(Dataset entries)
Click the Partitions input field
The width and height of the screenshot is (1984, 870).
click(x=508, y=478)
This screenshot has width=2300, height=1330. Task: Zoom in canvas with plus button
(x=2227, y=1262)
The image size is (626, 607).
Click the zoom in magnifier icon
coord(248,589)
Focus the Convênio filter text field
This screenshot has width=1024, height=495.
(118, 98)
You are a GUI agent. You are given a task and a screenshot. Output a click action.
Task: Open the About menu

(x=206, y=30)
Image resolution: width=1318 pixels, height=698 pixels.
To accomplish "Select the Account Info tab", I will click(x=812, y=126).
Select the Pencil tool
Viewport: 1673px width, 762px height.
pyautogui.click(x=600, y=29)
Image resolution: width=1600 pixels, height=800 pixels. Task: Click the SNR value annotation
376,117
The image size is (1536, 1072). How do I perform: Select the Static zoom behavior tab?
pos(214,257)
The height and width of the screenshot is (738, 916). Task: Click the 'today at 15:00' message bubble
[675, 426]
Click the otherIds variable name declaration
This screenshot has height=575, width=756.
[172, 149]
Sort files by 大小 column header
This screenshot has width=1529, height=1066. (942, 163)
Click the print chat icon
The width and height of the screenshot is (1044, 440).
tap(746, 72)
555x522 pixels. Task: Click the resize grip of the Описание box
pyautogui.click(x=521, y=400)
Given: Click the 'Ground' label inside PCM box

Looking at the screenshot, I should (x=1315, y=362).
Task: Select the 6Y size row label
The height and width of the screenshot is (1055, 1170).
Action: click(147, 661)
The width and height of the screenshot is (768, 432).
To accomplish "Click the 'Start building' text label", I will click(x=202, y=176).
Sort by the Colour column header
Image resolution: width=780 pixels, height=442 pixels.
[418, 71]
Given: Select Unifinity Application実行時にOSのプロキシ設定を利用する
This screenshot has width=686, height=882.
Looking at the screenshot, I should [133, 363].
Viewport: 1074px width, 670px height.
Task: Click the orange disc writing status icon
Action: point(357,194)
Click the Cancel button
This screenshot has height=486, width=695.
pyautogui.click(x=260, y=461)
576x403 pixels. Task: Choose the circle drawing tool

(Your task)
Each entry above is to be transcribed without alteration.

(Solution to the problem)
Click the Partitions input field
The width and height of the screenshot is (1984, 870).
click(x=508, y=478)
This screenshot has width=2300, height=1330. Task: Zoom in canvas with plus button
(x=2227, y=1262)
The image size is (626, 607).
Click the zoom in magnifier icon
coord(248,589)
Focus the Convênio filter text field
This screenshot has width=1024, height=495.
(118, 98)
You are a GUI agent. You are given a task and a screenshot. Output a click action.
Task: Open the About menu

(x=206, y=30)
Image resolution: width=1318 pixels, height=698 pixels.
To accomplish "Select the Account Info tab", I will click(x=812, y=126).
Select the Pencil tool
Viewport: 1673px width, 762px height.
pyautogui.click(x=600, y=29)
Image resolution: width=1600 pixels, height=800 pixels. Task: Click the SNR value annotation
376,117
The image size is (1536, 1072). How do I perform: Select the Static zoom behavior tab?
pos(214,257)
The height and width of the screenshot is (738, 916). Task: Click the 'today at 15:00' message bubble
[675, 426]
Click the otherIds variable name declaration
This screenshot has height=575, width=756.
[172, 149]
Sort files by 大小 column header
This screenshot has width=1529, height=1066. (942, 163)
Click the print chat icon
The width and height of the screenshot is (1044, 440).
tap(746, 72)
555x522 pixels. Task: Click the resize grip of the Описание box
pyautogui.click(x=521, y=400)
Given: Click the 'Ground' label inside PCM box

Looking at the screenshot, I should (x=1315, y=362).
Task: Select the 6Y size row label
The height and width of the screenshot is (1055, 1170).
Action: click(147, 661)
The width and height of the screenshot is (768, 432).
To accomplish "Click the 'Start building' text label", I will click(x=202, y=176).
Sort by the Colour column header
Image resolution: width=780 pixels, height=442 pixels.
[418, 71]
Given: Select Unifinity Application実行時にOSのプロキシ設定を利用する
This screenshot has width=686, height=882.
Looking at the screenshot, I should [133, 363].
Viewport: 1074px width, 670px height.
Task: Click the orange disc writing status icon
Action: point(357,194)
Click the Cancel button
This screenshot has height=486, width=695.
pyautogui.click(x=260, y=461)
576x403 pixels. Task: Choose the circle drawing tool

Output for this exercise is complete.